Quartier résidentiel avec des voitures garées dans la rue, Bruxelles,

À l’heure où les problèmes écologiques liés au réchauffement climatique sont au centre des préoccupations de presque tous les pays du monde, beaucoup cherchent le moyen de réduire de manière conséquente la pollution causée par les voitures en circulation. Mais la tâche s’annonce difficile en Belgique, compte tenu de la place importante de ce moyen de locomotion dans le quotidien des ménages.

Un tiers des Belges veulent voir moins de voitures sur les routes, mais peu sont prêts à renoncer à la leur

Une étude récente a essayé de comprendre le rapport qu’entretiennent les Belges avec leur véhicule, de manière à voir à quelle fréquence ils l’utilisent, ce qu’ils sont prêts à faire pour le bien de l’environnement ou encore la raison pour laquelle ils hésitent à prendre les transports en commun.

Les résultats de l’enquête ont permis de conclure que

« Les Belges ne renonceront pas facilement à leur véhicule ».

Pour 70 % des personnes interrogées, il leur sert surtout dans le cadre de leur travail, pour se rendre au bureau, mais également pour les éventuels déplacements professionnels.

Plus de 30 % d’entre elles reconnaissent que le recours aux transports en commun serait nettement plus bénéfique à l’environnement, mais déplorent le côté très peu pratique que présente celui-ci, et préfèrent conduire leur voiture.

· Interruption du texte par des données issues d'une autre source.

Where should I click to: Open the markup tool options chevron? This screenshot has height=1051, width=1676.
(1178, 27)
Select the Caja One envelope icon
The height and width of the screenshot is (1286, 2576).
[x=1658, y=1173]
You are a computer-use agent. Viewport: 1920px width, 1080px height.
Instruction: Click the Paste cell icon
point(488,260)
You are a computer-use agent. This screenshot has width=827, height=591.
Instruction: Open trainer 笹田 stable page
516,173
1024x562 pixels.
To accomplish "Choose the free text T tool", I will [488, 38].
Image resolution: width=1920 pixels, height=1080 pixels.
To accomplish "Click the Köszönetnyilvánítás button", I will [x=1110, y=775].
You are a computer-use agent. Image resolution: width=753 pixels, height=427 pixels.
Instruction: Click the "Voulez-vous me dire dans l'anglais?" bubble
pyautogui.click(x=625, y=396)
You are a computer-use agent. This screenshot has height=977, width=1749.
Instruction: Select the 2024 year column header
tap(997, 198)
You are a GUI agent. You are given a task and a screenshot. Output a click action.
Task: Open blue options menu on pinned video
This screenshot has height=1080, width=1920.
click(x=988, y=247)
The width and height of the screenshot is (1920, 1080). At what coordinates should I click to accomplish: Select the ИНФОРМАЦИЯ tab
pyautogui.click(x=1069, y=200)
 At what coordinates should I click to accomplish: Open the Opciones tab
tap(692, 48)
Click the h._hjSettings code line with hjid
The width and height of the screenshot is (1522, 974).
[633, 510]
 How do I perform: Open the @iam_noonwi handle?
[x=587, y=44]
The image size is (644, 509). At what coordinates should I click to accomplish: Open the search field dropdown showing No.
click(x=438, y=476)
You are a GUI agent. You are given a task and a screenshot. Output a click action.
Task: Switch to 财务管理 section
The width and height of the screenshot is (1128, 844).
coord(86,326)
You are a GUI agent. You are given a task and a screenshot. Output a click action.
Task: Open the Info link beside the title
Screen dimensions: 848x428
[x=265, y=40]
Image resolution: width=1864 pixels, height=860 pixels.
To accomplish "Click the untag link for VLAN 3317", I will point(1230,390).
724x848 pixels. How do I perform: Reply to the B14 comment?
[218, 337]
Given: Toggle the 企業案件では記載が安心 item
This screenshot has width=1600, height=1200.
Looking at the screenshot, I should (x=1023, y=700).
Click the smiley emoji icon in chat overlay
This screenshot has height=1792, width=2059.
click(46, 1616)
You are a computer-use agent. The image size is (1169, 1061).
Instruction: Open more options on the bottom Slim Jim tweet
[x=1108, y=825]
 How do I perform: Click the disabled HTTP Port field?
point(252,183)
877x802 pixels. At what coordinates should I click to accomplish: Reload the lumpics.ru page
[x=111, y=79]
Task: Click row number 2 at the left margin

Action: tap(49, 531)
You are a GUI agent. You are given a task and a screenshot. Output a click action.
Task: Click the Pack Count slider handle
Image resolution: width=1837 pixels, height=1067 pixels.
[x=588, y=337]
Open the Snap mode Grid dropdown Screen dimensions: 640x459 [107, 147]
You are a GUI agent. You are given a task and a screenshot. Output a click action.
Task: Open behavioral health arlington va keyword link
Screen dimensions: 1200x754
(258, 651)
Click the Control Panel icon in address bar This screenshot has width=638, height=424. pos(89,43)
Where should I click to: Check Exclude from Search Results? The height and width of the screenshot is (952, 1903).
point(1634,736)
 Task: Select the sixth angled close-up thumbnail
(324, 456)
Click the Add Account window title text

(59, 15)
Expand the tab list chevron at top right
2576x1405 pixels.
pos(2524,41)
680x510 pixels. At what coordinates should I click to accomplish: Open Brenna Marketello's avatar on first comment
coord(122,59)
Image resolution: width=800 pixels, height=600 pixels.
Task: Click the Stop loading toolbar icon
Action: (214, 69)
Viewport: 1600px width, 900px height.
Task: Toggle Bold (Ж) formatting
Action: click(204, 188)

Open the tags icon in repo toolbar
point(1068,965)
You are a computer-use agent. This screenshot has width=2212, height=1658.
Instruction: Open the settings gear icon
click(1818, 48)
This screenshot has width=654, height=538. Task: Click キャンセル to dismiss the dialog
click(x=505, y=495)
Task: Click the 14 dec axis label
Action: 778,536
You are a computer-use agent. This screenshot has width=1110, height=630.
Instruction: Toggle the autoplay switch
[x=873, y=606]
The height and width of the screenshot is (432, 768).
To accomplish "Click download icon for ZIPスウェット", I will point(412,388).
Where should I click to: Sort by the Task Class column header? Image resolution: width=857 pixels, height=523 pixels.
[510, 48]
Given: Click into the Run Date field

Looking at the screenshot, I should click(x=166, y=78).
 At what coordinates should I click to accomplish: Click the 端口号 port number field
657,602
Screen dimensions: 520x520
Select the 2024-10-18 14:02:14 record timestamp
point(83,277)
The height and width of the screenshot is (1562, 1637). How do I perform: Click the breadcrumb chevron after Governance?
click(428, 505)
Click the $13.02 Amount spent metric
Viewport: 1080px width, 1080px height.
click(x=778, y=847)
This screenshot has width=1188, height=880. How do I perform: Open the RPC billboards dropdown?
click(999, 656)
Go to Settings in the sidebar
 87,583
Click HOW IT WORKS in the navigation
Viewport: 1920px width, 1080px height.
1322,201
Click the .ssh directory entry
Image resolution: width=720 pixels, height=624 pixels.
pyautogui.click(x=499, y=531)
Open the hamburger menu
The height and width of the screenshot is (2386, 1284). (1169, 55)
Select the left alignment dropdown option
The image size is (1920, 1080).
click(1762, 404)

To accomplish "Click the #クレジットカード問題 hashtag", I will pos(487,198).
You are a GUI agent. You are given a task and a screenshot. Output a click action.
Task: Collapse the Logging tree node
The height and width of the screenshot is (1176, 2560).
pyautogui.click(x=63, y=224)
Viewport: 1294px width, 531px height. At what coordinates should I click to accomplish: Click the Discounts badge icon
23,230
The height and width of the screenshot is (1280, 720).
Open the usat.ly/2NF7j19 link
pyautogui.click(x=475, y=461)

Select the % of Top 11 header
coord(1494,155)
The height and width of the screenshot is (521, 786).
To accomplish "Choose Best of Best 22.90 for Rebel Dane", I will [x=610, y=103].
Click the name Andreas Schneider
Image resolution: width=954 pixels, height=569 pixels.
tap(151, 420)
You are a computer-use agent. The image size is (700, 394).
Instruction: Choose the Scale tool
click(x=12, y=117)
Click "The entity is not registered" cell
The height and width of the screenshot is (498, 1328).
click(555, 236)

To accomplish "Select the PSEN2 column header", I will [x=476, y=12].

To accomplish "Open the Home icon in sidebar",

Le travail ne tolère pas les pertes de temps

Important De par leur nature, les transports en commun ne peuvent pas s’adapter de manière parfaite aux horaires de travail de chacun.

C’est la raison pour laquelle le véhicule personnel reste indispensable, d’après 36 % des travailleurs belges interrogés.

Certains emplois ne tolèrent pas les retards et les horaires des transports en commun, qui, en plus, observent plusieurs arrêts durant le trajet, ne permettent pas toujours d’être ponctuel.

Le véhicule personnel ou la voiture de société reste donc un moyen de transport privilégié, voire incontournable pour la population active, notamment pour les travailleurs qui occupent des postes importants avec des horaires stricts.

Pour 21 % des sondés, l’utilisation de la voiture est d’autant plus cruciale qu’elle leur sert également pour d’autres tâches comme la récupération des enfants à la sortie de l’école ou pour faire quelques courses après le travail.

Faire un mix des deux modes de transport : idée pertinente, mais encore plus contraignante

Certains spécialistes avancent comme solution l’alternance entre le véhicule personnel et les transports en commun. Mais outre les 7 % de Belges qui disent détester les transports publics, environ 16 % des personnes interrogées seulement pensent que c’est faisable.